**Required work**
Transcribe the entire listing exactly.

**Record extracts**
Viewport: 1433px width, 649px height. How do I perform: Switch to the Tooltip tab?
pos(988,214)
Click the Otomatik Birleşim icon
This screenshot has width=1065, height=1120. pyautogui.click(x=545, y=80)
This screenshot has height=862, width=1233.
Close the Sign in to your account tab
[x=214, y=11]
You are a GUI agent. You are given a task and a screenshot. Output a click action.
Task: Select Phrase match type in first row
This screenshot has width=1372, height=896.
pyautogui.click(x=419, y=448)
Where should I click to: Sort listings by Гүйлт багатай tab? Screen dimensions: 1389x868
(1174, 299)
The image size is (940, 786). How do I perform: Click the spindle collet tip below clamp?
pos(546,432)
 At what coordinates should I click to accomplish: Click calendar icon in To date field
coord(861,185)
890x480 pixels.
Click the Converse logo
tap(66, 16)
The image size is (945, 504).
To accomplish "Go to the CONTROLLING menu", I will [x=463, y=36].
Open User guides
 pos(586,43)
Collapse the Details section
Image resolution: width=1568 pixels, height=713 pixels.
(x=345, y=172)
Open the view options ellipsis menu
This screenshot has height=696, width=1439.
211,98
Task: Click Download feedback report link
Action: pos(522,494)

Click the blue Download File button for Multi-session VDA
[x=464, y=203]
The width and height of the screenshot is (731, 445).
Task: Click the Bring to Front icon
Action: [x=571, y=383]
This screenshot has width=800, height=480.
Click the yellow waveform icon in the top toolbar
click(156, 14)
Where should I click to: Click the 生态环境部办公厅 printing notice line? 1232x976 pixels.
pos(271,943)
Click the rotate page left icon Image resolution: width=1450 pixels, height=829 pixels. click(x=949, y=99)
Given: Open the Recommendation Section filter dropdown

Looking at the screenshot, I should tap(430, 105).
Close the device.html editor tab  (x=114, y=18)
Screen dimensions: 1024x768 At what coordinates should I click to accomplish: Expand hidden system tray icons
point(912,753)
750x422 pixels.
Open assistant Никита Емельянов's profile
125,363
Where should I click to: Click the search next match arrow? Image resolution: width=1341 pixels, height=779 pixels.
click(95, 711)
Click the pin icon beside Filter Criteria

**Reply to the exercise**
Viewport: 1433px width, 649px height. How do I perform: Switch to the Tooltip tab?
pos(988,214)
Click the Otomatik Birleşim icon
This screenshot has width=1065, height=1120. pyautogui.click(x=545, y=80)
This screenshot has height=862, width=1233.
Close the Sign in to your account tab
[x=214, y=11]
You are a GUI agent. You are given a task and a screenshot. Output a click action.
Task: Select Phrase match type in first row
This screenshot has width=1372, height=896.
pyautogui.click(x=419, y=448)
Where should I click to: Sort listings by Гүйлт багатай tab? Screen dimensions: 1389x868
(1174, 299)
The image size is (940, 786). How do I perform: Click the spindle collet tip below clamp?
pos(546,432)
 At what coordinates should I click to accomplish: Click calendar icon in To date field
coord(861,185)
890x480 pixels.
Click the Converse logo
tap(66, 16)
The image size is (945, 504).
To accomplish "Go to the CONTROLLING menu", I will [x=463, y=36].
Open User guides
 pos(586,43)
Collapse the Details section
Image resolution: width=1568 pixels, height=713 pixels.
(x=345, y=172)
Open the view options ellipsis menu
This screenshot has height=696, width=1439.
211,98
Task: Click Download feedback report link
Action: pos(522,494)

Click the blue Download File button for Multi-session VDA
[x=464, y=203]
The width and height of the screenshot is (731, 445).
Task: Click the Bring to Front icon
Action: [x=571, y=383]
This screenshot has width=800, height=480.
Click the yellow waveform icon in the top toolbar
click(156, 14)
Where should I click to: Click the 生态环境部办公厅 printing notice line? 1232x976 pixels.
pos(271,943)
Click the rotate page left icon Image resolution: width=1450 pixels, height=829 pixels. click(x=949, y=99)
Given: Open the Recommendation Section filter dropdown

Looking at the screenshot, I should tap(430, 105).
Close the device.html editor tab  (x=114, y=18)
Screen dimensions: 1024x768 At what coordinates should I click to accomplish: Expand hidden system tray icons
point(912,753)
750x422 pixels.
Open assistant Никита Емельянов's profile
125,363
Where should I click to: Click the search next match arrow? Image resolution: width=1341 pixels, height=779 pixels.
click(95, 711)
Click the pin icon beside Filter Criteria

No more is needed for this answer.